My 2015, year of the gracious Sheep, started out strong with three of my book-length manuscripts finding their home, where they can be professionally nipped, tucked, and dressed before being sent out as books. One, my poetry collection Lifeboat has been accepted for publication by the University of Santo Tomas Publishing House, a university press based in the Philippines. Two, a new edition of my out-of-print first book, A Roomful of Machines, will soon come out from ELJ Publications. And finally, Unnamed Press, a Los-Angeles-based publisher with an impressive author lineup (you can read their interview at LA Times/recent feature in Publishers Weekly and in Publishing Perspectives), said a sweet yes to publishing my collection of short stories, The Age of Blight.
Meanwhile, the last months of 2014 and the first few months of 2015 brought words in print.
Published by Anvil Publishing, Inc., this anthology contains my story "Leviathan," which looks into one brilliant and prestige-hungry character's obsessive search for a marine creature long believed to have become extinct sometime around 400 million years ago. A remnant of the Silurian Period, a time in the geologic past characterized by the proliferation of jawed fishes, the creature was ultimately found, died as a result of its being captured, and was posed as a trophy before the scientific community--emblematic of a major scientific discovery obtained at a cost, a loss of life. I wrote about some of my favorite stories in Fast Food Fiction Delivery here.

## Dataset excerpt
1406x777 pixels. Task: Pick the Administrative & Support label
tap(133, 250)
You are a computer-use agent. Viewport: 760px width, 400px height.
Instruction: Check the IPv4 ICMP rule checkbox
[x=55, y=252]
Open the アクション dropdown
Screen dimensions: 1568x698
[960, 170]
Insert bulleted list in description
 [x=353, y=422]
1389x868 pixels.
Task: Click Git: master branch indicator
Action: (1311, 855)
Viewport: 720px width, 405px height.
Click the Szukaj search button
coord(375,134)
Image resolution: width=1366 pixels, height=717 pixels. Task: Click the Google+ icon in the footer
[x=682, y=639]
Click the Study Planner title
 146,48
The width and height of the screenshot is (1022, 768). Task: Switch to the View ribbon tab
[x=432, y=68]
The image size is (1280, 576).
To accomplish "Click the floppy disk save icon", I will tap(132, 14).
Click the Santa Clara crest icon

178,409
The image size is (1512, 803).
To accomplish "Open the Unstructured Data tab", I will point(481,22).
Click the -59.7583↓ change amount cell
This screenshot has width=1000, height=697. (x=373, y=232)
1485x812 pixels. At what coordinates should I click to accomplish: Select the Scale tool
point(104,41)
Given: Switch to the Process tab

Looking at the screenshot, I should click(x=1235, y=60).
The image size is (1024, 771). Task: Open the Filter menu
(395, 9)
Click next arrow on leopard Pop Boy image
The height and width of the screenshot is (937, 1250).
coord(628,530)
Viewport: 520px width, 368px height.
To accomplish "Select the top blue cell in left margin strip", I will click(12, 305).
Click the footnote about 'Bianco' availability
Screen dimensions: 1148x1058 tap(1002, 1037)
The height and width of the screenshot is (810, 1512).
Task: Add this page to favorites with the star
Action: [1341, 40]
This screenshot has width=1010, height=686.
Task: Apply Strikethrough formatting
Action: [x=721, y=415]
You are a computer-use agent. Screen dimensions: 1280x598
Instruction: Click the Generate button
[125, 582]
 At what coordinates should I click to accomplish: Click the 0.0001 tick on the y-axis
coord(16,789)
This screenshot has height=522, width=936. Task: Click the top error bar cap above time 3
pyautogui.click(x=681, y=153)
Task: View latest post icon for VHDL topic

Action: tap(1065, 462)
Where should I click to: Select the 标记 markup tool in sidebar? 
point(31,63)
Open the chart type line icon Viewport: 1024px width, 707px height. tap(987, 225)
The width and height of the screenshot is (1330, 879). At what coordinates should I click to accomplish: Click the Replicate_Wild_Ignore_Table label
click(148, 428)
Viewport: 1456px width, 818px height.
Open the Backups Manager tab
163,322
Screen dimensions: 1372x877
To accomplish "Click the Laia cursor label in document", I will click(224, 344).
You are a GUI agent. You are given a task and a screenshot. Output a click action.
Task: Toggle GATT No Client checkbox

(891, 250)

## THE PROBLEM
In the text on the writer's 2015 book news, which publisher accepted the poetry collection Lifeboat?

## REPLY
The University of Santo Tomas Publishing House, a university press based in the Philippines.